Le bureau de presse de la 46e édition du festival a annoncé ce mercredi 8 juillet 2026 que seules les entités médiatiques disposant d’un statut juridique seront autorisées à couvrir l’événement.
Dans un communiqué officiel, la direction de la communication du Festival International de Sfax a défini les critères d’accès à la couverture médiatique de sa 46e édition. L’administration du festival indique qu’elle collaborera exclusivement avec les institutions de presse et les sites électroniques qui remplissent les conditions légales et détiennent les autorisations requises, conformément à la législation en vigueur.

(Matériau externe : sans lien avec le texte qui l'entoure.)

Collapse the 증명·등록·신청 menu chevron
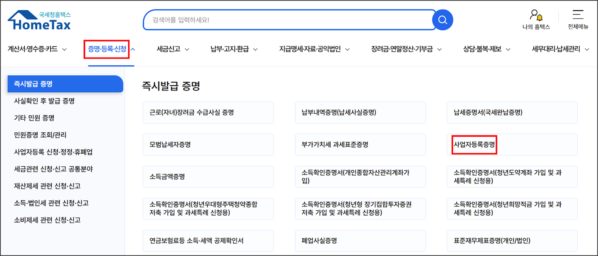598x256 pixels. point(133,49)
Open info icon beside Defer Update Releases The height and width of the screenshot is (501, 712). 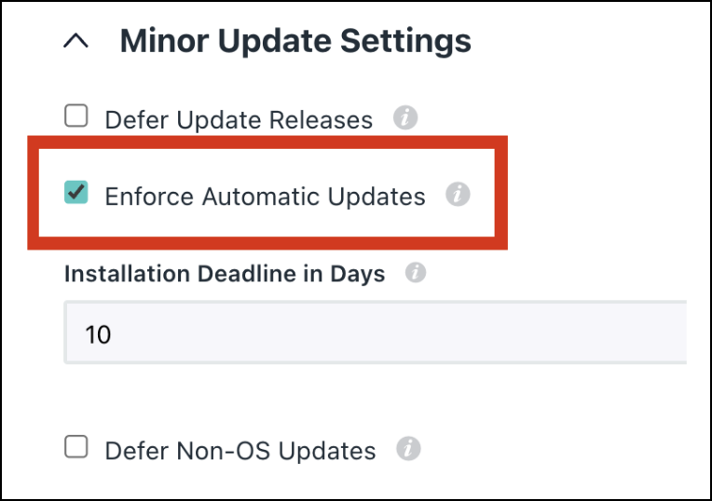point(404,118)
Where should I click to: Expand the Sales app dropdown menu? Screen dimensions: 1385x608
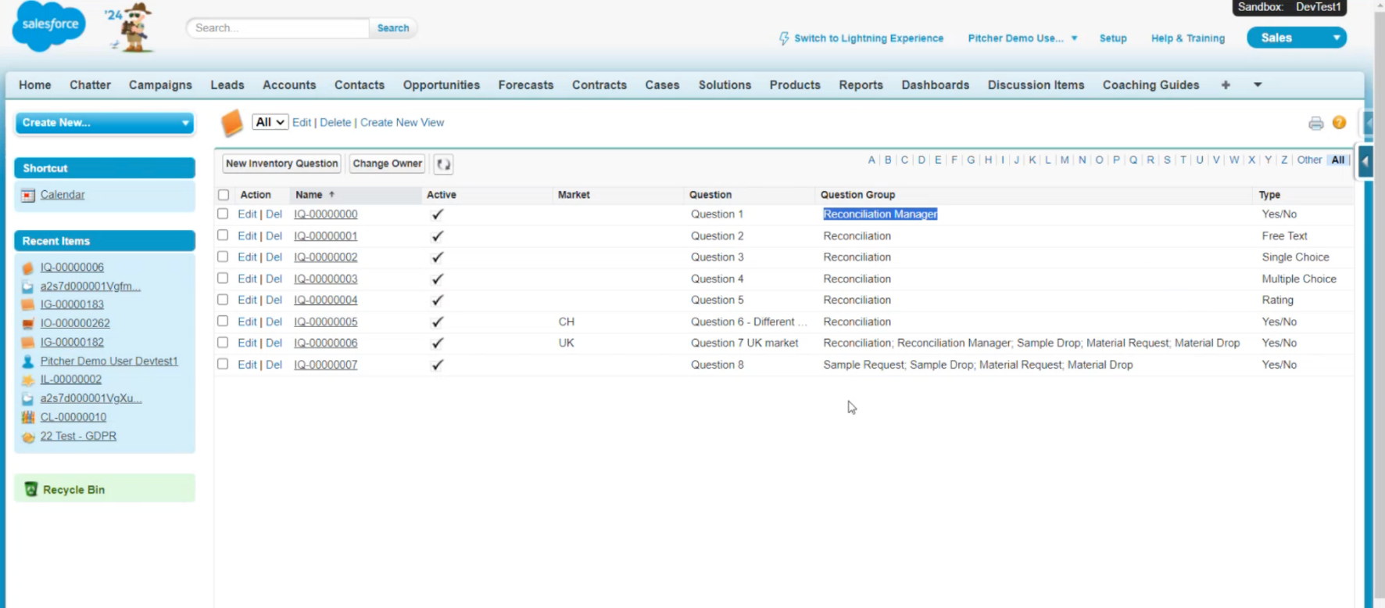pos(1336,38)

Le communiqué précise que les initiatives personnelles ainsi que les comptes et pages sur les réseaux sociaux ne bénéficiant pas du statut d’institution médiatique ou d’une autorisation légale ne pourront pas obtenir d’accréditation. Le bureau de presse a souligné que cette mesure vise à faire respecter le cadre juridique régissant la profession, tout en exprimant sa considération pour l’activité des différents acteurs sur les plateformes numériques.
Cette décision s’inscrit dans un contexte de tensions récurrentes au sein du secteur médiatique tunisien. Depuis plusieurs sessions culturelles, les journalistes professionnels expriment régulièrement leur indignation face à ce qu’ils qualifient de prolifération d’« intrus » et d’« influenceurs » lors des conférences de presse et des événements officiels des festivals.
Les professionnels des médias dénoncent une marginalisation de leur corps de métier. Ils estiment que la présence non régulée de créateurs de contenu non soumis aux règles déontologiques de la presse nuit à la qualité de la couverture journalistique et entrave l’exercice de leurs fonctions.
En limitant l’accès aux seules structures légalement reconnues, le Festival de Sfax applique une mesure d’encadrement qui répond directement aux revendications des syndicats et des professionnels de la presse en faveur d’un assainissement du paysage médiatique culturel. D’ailleurs, cette mesure a été largement saluée par le corps journalistique ainsi qu’une grande partie de l’opinion publique, qui y voient un pas vers la réhabilitation du travail d’information. Pour de nombreux observateurs, cette initiative constitue un précédent attendu, et les regards se tournent désormais vers les directions des autres festivals nationaux afin qu’elles emboîtent le pas et généralisent cet encadrement de la couverture médiatique culturelle.